LOL.kinda ugly? What do you call the original ?
I like it alot,,a definite improvement all around


----------



## viper101 (Feb 22, 2007)

anyone know when this gun will be out at the stores?


----------



## Todd (Jul 3, 2006)

viper101 said:


> anyone know when this gun will be out at the stores?


It's out now. Jeff Ward has played with one.

http://www.handgunforum.net/showthread.php?t=13890


----------



## JeffWard (Aug 24, 2007)

If I were in the market for a full size 40... I'd buy one today. $50 more than the XD in my shop. Better trigger, more capacity, better ergonomics w/ backstraps, and theoretically a better barrel. I DON'T like the grip texture, but I'd deal. If it came in 45 Tactical, I'd own one NOW.

Jeff


----------



## Joeywhat (Apr 17, 2008)

I think it's a good gun overall...however I don't think it's worth the $200 price hike over the original XD's. or at least that's how much more you're paying by me. I am somewhat in the market for a .40 service pistol, so I have been looking into them.

The only real benefits I've seen are the better barrel and wider grip for more mag capacity. Otherwise it seems pretty gimmicky. I've watched all the videos SA put out, and most of them are making a big deal out of a small improvement.

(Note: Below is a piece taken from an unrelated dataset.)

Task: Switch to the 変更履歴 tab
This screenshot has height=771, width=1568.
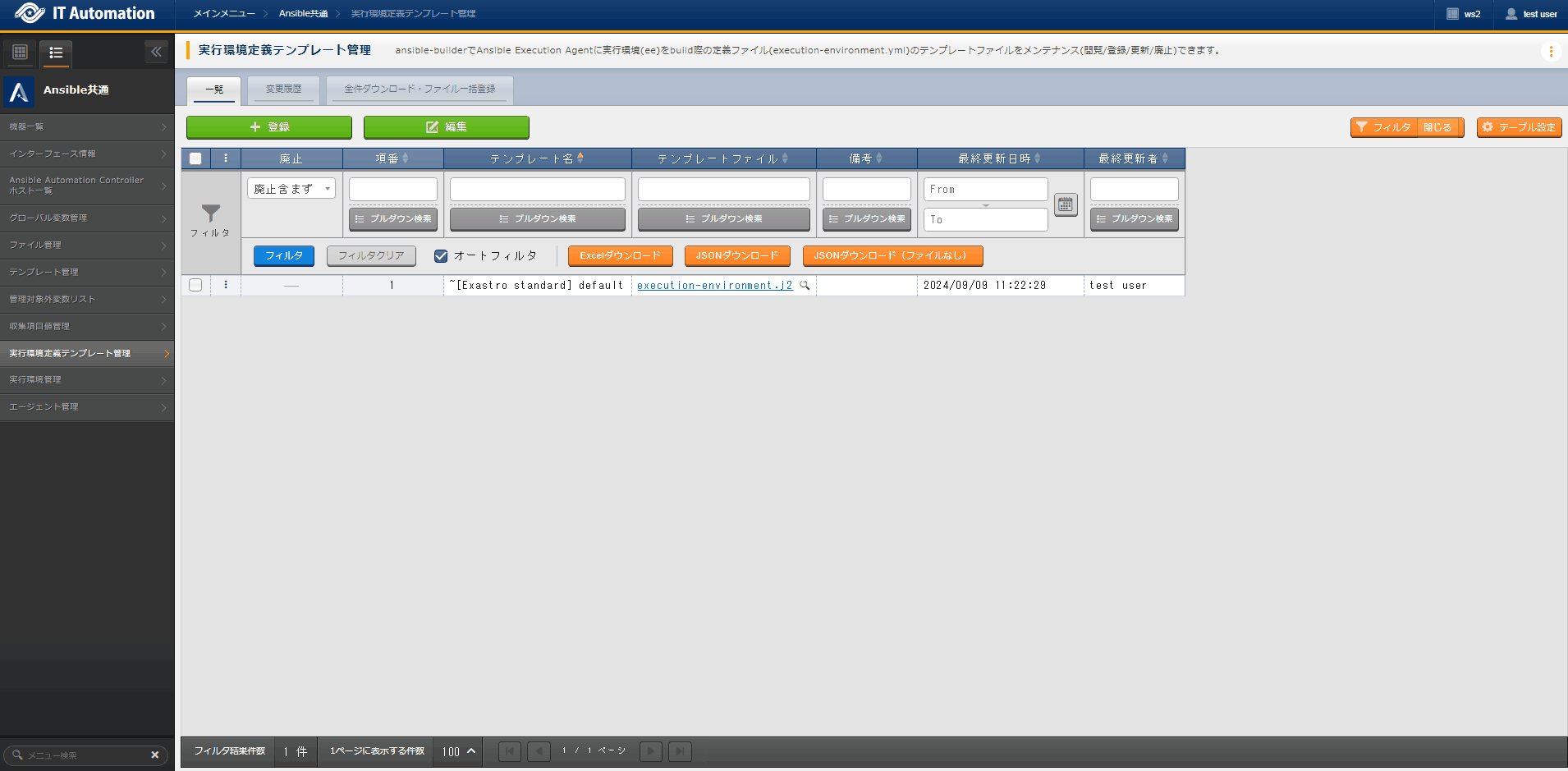Action: [283, 89]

In short, yeah I'd buy one, if it were the same price as the original XD.


----------



## PanaDP (Jul 20, 2007)

Definitely not for me if it's fatter than a regular XD. I like my XD9 but it's already on the chunky side for me. I'm actually considering selling it to get something I will shoot more anyway.


----------



## viper101 (Feb 22, 2007)

Hows the recoil on a XDM compared to the XD9 & XD40?


----------



## Willy D (Jun 5, 2008)

I handled one at my local shop...I do like the trigger feel and the extra capacity is nice, but you could get a trigger job from SA and my XD45 4" and XD9 4" are accurate enough for me...I don't hink it is worth the extra cash they want for it...I am not fond of the grip texture either and the ergonomics of my .45 and 9 I already love

Willy


----------